The choices—and compromises—in the world of New York City real estate are plenty and varied. Cookie-cutter or quirky? Open exposure or exposed brick? Brand new or prewar? And where?
We asked five New Yorkers: Would you rather live in a brand new, tricked-out building with new amenities in an "emerging neighborhood" or an older, non-amenity building in a more central and desirable location, like, say, the Village.
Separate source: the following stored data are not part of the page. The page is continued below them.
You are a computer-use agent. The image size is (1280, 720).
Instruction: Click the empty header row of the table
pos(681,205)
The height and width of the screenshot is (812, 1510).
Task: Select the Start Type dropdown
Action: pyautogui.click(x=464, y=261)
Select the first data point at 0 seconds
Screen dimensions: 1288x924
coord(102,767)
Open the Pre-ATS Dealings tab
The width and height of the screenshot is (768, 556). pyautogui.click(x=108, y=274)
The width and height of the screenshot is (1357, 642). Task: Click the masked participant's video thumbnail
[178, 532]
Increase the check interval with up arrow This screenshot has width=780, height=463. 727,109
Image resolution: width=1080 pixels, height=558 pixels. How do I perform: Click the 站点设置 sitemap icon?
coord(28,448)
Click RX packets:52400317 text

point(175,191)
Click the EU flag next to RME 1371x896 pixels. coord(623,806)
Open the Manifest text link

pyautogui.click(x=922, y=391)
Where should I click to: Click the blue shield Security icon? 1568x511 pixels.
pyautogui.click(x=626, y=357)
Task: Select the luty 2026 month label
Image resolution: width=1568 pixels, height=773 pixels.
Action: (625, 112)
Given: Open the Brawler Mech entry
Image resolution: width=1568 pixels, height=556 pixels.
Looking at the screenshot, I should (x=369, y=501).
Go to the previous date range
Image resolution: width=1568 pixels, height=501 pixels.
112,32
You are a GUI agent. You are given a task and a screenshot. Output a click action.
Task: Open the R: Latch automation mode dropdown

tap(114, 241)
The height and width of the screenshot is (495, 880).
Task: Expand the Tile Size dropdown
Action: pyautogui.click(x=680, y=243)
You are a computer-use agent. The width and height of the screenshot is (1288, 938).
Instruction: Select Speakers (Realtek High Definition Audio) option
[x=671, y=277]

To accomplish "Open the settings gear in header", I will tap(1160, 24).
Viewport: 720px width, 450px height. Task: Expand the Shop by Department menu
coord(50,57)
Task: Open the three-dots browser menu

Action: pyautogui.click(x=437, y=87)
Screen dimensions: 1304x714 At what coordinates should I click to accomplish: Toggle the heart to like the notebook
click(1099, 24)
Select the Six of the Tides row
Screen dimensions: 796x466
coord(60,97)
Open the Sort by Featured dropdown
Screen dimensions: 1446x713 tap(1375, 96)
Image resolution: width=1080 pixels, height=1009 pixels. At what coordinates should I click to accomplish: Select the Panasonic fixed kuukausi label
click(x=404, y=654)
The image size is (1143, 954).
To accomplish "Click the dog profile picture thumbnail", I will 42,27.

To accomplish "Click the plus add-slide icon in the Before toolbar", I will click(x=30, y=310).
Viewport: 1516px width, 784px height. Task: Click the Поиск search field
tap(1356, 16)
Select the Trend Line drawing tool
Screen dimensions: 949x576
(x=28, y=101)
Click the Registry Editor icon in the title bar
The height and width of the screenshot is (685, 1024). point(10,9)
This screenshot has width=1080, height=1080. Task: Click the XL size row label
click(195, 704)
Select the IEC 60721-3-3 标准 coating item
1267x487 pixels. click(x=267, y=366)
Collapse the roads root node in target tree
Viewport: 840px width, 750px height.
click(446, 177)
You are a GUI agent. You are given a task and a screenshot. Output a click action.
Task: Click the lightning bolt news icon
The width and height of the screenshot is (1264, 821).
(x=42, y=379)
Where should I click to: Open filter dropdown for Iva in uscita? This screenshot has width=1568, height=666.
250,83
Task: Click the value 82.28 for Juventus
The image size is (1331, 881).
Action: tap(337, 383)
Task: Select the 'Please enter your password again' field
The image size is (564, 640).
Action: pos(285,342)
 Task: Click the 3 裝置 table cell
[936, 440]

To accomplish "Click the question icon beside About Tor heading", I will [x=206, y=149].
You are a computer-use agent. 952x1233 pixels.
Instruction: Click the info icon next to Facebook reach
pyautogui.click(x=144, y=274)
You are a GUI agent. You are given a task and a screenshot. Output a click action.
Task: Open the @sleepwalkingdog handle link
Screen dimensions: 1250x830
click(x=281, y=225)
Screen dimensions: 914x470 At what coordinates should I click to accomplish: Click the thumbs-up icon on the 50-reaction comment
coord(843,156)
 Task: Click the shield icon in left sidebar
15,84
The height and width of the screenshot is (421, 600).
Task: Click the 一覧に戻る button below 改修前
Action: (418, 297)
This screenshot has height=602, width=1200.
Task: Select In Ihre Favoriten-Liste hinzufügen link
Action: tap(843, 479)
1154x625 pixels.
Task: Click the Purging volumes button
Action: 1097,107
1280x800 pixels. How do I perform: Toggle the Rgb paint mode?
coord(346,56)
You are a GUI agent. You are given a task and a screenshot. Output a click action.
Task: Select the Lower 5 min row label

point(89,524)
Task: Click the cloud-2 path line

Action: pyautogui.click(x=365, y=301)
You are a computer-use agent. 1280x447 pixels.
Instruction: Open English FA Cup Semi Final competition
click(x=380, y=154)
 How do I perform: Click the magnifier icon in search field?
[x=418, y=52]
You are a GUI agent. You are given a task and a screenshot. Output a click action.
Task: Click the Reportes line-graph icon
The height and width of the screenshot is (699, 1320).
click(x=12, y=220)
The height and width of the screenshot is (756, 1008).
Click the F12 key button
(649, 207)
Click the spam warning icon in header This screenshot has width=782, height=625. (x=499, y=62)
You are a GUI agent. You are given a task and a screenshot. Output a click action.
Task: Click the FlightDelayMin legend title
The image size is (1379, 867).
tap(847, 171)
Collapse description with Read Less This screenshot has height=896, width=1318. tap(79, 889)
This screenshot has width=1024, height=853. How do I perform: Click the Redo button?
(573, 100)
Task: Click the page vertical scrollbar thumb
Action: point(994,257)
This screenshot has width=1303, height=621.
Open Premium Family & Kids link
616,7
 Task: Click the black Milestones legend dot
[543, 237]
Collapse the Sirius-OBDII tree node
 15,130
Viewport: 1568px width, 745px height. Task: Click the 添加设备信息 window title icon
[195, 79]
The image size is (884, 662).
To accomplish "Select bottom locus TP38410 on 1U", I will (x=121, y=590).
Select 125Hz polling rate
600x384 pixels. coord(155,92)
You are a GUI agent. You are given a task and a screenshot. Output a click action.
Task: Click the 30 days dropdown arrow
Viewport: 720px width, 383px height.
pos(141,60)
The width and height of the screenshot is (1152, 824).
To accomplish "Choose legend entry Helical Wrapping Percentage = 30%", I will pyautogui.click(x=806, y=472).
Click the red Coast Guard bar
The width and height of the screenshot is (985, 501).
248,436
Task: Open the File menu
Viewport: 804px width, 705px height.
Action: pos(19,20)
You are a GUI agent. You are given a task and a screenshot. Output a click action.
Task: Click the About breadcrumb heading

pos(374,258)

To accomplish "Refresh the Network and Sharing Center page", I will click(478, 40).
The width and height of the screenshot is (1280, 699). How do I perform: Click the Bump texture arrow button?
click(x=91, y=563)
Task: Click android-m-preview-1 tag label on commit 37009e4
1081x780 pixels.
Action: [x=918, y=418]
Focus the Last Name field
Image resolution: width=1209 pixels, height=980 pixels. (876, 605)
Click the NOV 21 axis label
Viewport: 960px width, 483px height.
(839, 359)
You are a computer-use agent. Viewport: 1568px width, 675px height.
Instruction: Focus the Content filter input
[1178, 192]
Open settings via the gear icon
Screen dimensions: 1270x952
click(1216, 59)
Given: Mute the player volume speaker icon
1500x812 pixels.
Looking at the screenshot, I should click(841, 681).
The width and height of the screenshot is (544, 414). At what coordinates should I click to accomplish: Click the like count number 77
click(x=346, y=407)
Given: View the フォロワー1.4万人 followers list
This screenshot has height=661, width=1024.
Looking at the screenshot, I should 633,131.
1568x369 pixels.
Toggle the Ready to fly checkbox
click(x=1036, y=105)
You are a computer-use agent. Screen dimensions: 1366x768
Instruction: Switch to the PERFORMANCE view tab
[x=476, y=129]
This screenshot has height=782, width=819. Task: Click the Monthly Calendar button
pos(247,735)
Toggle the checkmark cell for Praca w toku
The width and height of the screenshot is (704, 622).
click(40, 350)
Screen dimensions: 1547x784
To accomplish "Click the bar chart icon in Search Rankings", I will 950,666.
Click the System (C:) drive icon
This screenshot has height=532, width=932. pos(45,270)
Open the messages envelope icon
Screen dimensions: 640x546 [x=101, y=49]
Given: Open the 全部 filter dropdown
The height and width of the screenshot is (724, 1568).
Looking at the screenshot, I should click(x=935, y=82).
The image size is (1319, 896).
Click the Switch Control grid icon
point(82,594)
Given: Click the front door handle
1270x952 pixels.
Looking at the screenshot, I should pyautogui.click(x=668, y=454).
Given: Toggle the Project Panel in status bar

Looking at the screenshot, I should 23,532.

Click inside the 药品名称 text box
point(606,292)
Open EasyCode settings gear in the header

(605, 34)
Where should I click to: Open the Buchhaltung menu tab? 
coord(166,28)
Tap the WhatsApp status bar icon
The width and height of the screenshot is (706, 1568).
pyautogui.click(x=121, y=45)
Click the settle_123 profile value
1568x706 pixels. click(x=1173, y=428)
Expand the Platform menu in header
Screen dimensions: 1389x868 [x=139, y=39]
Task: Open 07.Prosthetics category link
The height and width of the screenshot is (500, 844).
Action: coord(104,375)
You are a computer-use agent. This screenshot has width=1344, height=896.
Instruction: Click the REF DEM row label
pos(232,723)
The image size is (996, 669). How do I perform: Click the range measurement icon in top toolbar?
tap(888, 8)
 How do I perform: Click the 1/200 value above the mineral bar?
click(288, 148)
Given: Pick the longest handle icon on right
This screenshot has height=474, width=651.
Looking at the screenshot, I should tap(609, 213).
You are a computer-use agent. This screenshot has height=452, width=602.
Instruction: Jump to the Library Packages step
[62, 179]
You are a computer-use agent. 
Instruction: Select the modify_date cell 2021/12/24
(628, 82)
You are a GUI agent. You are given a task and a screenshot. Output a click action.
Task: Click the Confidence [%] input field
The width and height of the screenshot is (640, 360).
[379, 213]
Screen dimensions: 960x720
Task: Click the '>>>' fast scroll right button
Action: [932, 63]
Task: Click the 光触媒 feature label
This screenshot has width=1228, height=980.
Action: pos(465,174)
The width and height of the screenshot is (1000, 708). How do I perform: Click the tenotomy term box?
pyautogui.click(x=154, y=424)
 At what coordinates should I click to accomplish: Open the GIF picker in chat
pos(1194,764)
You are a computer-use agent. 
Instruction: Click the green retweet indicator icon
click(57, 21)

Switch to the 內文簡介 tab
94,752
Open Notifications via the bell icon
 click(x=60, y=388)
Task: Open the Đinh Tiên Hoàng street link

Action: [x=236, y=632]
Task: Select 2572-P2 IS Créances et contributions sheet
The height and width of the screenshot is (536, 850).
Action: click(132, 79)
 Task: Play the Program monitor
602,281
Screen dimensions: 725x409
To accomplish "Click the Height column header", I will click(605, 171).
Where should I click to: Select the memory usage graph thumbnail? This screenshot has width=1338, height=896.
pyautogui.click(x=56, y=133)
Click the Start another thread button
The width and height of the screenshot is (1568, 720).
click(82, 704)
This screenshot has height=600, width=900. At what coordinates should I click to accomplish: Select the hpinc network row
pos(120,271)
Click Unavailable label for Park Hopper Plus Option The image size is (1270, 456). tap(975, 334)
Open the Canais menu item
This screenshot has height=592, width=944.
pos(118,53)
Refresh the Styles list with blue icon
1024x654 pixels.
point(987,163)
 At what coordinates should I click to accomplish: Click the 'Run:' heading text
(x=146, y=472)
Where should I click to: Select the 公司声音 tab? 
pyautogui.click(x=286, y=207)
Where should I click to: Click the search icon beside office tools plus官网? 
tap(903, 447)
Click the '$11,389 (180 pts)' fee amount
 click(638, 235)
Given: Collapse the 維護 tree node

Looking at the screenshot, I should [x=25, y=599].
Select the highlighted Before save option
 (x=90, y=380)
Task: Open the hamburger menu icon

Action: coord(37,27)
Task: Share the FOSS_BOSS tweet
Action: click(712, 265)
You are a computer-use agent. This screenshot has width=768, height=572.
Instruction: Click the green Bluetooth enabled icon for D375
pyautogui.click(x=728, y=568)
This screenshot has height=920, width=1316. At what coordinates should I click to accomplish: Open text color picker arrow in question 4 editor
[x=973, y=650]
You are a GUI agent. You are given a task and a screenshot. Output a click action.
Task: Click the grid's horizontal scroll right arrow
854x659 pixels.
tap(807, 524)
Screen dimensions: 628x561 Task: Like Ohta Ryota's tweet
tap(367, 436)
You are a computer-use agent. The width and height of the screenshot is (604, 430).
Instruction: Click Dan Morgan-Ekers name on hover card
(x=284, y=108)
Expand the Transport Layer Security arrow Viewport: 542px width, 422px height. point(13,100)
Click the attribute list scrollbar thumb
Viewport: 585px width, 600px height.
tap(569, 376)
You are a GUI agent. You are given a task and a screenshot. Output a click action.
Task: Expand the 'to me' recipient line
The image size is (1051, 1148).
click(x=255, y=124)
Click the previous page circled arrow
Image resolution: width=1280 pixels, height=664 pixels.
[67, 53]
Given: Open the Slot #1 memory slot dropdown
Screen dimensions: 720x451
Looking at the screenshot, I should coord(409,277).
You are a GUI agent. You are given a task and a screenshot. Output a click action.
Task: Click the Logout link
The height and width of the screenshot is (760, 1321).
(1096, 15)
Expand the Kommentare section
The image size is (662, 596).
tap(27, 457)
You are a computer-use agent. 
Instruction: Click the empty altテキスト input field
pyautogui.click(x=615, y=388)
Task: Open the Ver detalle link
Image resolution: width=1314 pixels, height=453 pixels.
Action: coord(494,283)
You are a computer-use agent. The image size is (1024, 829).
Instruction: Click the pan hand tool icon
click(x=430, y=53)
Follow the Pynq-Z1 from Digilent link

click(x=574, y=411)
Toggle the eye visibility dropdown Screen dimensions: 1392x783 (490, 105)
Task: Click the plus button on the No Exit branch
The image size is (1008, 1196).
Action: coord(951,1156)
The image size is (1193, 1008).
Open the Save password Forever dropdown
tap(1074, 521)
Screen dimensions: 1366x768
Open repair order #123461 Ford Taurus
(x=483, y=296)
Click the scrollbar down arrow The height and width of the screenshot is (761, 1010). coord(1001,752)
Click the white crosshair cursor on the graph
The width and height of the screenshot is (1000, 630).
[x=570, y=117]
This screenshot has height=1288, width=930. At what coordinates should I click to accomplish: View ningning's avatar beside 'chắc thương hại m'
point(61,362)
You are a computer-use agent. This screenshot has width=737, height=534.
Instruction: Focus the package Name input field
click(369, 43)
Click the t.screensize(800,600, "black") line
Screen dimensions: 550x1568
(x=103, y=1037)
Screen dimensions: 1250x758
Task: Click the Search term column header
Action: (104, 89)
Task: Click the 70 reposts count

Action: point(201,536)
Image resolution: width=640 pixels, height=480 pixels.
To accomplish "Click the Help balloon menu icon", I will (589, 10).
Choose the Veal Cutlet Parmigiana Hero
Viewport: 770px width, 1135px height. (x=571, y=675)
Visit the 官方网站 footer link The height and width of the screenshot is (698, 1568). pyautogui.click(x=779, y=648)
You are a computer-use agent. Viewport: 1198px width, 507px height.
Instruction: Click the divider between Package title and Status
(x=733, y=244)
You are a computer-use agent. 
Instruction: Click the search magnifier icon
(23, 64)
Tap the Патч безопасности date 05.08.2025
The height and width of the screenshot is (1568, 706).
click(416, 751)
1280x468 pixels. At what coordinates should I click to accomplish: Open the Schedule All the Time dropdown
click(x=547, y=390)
Look for the bare necessities When I think of all the apartments I’ve lived in, I have to admit they were mostly old dumps taken out of necessity. I could never afford a shiny, new place. But I actually love that now. Love my old ceilings, and living in a small brownstone. I don’t even like the idea of a doorman. And I love my “emerging” neighborhood. —Sheila, Washington Heights
All the old, familiar places I lived in the West Village for a long time. My friends were all there and I loved my little apartment. When I moved it was a financial decision, I went into a more modern, more sterile place. I thought it would be a nice change actually, but I miss my old home with the old houses. Just can’t afford it. It’s insane how “desirable” and “livable” work in different ways in this city than it does in other places. —Clara, Inwood
No competition I would rather live in an older building in an emerging neighborhood where the discovery of new business (as well as the pre-gentrified ones) are met with neighborhood locals and friends like what I enjoy in Hamilton Heights where I live. But it doesn’t mean I wouldn’t enjoy the hell out of a new build in NoHo, it’s just that the appeal of competing with the rest of the city for what is perceived as trendy in the area has been lost on me. —Graham, Hamilton Heights
Bells and whistles and a cherry on top I wouldn’t mind being in a so-called “emerging” neighborhood, at all. So that’s not the deciding factor. But I would live in a luxury, fully renovated, dishwasher and washer-and-dryer, cappuccino-in-the-gym type place. Full service, call-me-a-cab, call-me-sir. I’m all for all of that quality of life. Especially in the summer—central A/C would be nice, you know? —Jeremiah, East Harlem
Verdict: New Yorkers love a classic!